А в Питере «логарифма» не то что поубавилось, а вовсе не стало. Казалось бы, нарочно созданный для столицы, расчётов, государственных дел и смелого досуга, прямой и холодный, «умышленный» Санкт-Петербург навсегда таков, а подите ж...
***
«Отцы были русскими, которым страстно хотелось стать французами; сыновья были по воспитанию французы, которым страстно хотелось стать русскими». Ключевский говорит о поколениях декабристов и их отцов, но то же относится и ко всем без исключения поколеньям нормального, точнее — некатастрофного времени, только вместо французов надо подставлять реформаторов, коммунистов, буржуа, патриотов, космополитов и т. д. Время катастроф может сместить принцип, как, например, всего лишь четыре года Великой Отечественной.
***
«Анна Каренина», воспринимаемая как естественное звено между «Войной и миром» и «Воскресеньем», во многом более отлична от первого и третьего, чем те между собою. Или возраст писателя причиною, или эпоха 1880-х годов — временно устоявшегося и набирающего благополучие русского общества, но «Анна Каренина» при трагедийности заглавного сюжета роман оптимистический, примиряющий, мало наполненный отрицанием и критикой.

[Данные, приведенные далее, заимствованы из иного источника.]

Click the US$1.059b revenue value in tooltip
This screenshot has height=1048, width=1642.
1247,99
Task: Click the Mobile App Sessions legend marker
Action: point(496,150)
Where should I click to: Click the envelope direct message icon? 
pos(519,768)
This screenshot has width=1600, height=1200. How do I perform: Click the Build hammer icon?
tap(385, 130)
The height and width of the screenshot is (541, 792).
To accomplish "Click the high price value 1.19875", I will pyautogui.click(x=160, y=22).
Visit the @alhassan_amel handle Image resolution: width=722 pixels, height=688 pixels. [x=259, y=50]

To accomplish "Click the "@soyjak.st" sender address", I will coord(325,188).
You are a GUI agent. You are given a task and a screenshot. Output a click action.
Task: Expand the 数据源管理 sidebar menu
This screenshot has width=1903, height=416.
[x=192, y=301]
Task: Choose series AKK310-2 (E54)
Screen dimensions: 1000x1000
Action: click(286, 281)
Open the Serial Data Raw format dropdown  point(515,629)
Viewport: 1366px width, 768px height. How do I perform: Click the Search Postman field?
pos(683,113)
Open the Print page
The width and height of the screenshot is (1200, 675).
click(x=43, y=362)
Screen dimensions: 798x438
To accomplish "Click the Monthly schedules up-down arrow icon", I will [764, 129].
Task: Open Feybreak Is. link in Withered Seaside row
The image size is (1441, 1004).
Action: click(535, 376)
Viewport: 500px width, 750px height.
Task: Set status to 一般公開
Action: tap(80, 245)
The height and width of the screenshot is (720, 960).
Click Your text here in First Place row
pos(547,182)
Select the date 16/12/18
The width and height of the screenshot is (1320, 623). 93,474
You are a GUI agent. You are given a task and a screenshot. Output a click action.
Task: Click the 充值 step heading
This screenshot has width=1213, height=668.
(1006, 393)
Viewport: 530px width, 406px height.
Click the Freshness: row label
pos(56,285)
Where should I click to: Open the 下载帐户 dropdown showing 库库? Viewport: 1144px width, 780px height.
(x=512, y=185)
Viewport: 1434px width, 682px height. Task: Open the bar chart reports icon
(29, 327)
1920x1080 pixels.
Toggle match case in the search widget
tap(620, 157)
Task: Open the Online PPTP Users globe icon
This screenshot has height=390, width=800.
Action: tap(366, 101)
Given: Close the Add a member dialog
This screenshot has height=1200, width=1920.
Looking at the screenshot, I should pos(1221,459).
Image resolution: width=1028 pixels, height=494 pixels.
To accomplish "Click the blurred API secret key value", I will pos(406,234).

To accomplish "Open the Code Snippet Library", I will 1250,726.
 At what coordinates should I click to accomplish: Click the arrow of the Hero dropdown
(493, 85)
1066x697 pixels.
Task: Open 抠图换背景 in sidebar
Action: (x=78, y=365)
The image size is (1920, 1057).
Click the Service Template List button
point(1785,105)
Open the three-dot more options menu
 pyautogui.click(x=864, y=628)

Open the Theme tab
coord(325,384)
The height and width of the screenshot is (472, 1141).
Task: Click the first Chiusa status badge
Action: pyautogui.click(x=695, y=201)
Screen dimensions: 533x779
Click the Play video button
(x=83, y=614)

И ещё это самое дворянское из всех сочинений графа Толстого. Одно описание Английского клуба таково, что едва ли не по-британски верится в незыблемость устоявшегося порядка, с «отдыхом, довольством и приличием». Читателю предложено если не восхищаться именно и только этими людьми, как бы вовсе и неприукрашенным, но единственным в России сословием, которое достойно именоваться людьми. Лёвинские мужики лишь естественная придача к барину, а тот барин, что выломался из сословия, как Николай Лёвин, вызывает не меньшую, чем жалость, брезгливость приобретёнными им в среде разночинья привычками.
Один литератор при мне презрительно отзывался о композиционной (против Достоевского) слабости Толстого, ссылаясь именно на «Анну Каренину», где, дескать, главы арифметически чередуют рассказ обо всех главных персонажах. Литератор, автор ремесленных исторических романов о русских князьях, имел, конечно, поверхностное понятие о композиции. Строение «Анны Карениной» может соперничать с композицией даже «Преступления и наказания», может быть, самого стройного из русских романов.
Достаточно напомнить о зеркальном отражении начала и конца. Всё заверчивается вокруг измены Стивы, пустой и никого особенно не задевшей шалости мужчины, и одна из первых глав та, где Долли жалуется приехавшей как бы в роли морального авторитета всеми любимой Анне, вскоре «пошалившей» подобно брату. А в последних главах с Анной она, раздавленная и падшая, едет к Долли, столь несчастной в первом и благополучной в финальном разговоре.
***
Молодой Корней Чуковский потешался над тоже молодым тогда Алексеем Толстым, который «воздвигнул в литературе беременный живот и прячется за ним, там ему тепло и нестрашно». Задолго до Толстого Алексея этот живот воздвиг и утвердил в русской словесности главный Толстой.
***
Мы, конечно, знали и знаем, что были и богатые, и бедные дворяне, и всё же помещики одного круга, представляется, хотя бы примерно одинаковы в быту. Поражает реакция Долли на бытовое устройство в имении Вронского.